Figure 2 BR leaching process in bench scale with Ionic liquid HbetTf2N [Davris et al, 2018]
The proposed IL process (Figure 2) provides selectivity, recyclability of the leaching agent and more efficient acid input in the process. Yet the high price of the ionic liquid in conjunction with the unavoidable IL losses in each contact with aqueous phases (in total 3-10% IL losses can be expected per cycle) makes this process financially unattractive. Future studies are focused on minimizing IL losses while maintaining the advantages of this newly developed process.

Leaching with NaHCO3

Leaching BR studies at Russia indicated that selective Sc leaching can be achieved avoiding the acidification stage through alkaline leaching using NaHCO3 as the leaching agent and utilizing CO­2 to regulate pH. It has been found that Sc has higher solubility in NaHCO3 (16.7 g/L) than in Na2CO3 (0.43g/L) solutions, (Petrakova et al., 2016; Suss et al., 2018; Yatsenko and Pyagai, 2010). During alkaline leaching, part of NaHCO3 is converted into Na2CO3, reducing Sc solubility. With the addition of CO2 gas to the pulp, the NaHCO3 content is increased allowing for higher Sc recovery. The flowsheet and the pilot plant developed by RUSAL are shown in Figure 3. During leaching, 26% of Sc is selectively recovered at 60 °C with pCO2=6 atm and liquid to solid ratio 1:4 (Petrakova et al., 2016). About 30% Na, 68% Zr and 6% Ti are dissolved and extracted during the purification of the pregnant solution. Efforts to avoid Sc losses during the leaching are made by introducing resins directly into the pulp (Suss et al., 2018). At present, this process is the only Sc extraction application from BR at a semi- industrial scale, allowing Rusal to produce 3 tn of Sc2O3 per year.

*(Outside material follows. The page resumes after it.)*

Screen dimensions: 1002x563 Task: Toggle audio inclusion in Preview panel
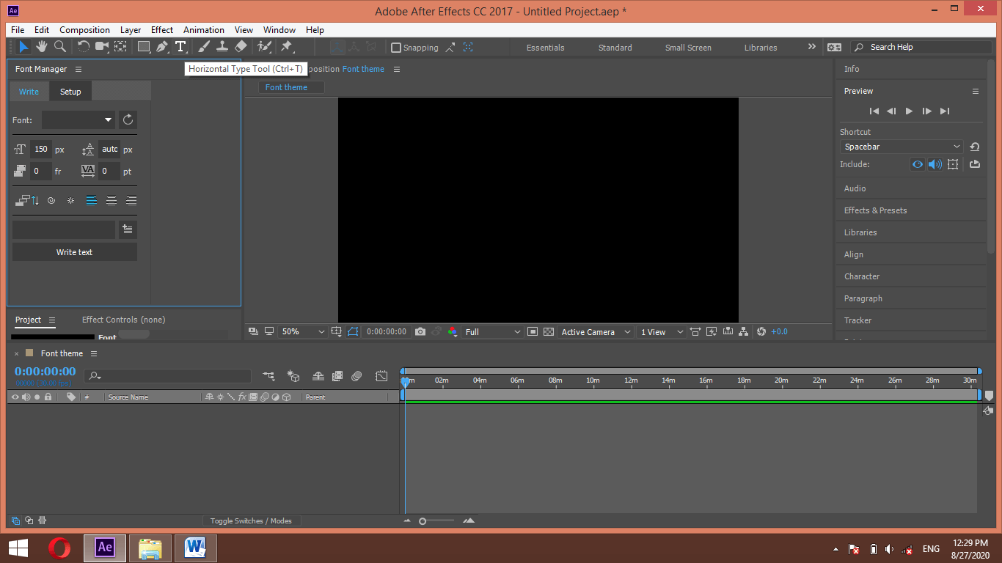coord(935,164)
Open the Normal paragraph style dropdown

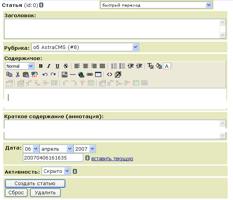20,66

The low recovery of Sc ~25% and the zero recovery of the other REE are the main drawbacks in this case. The advantage of this process is the production of Sc with no acid addition, while the final pH=8 of BR after the process results in a less environmentally aggressive by-product to be handled. In addition, this method is one of the few that allows for actual CO2 sequestration. It should be noted that this technology is effective when Sc is associated with Aluminium mineral phases. Tests in the Greek BR (where Sc is in the mineral phases of Fe) did not result in significant Sc dissolution (<3%).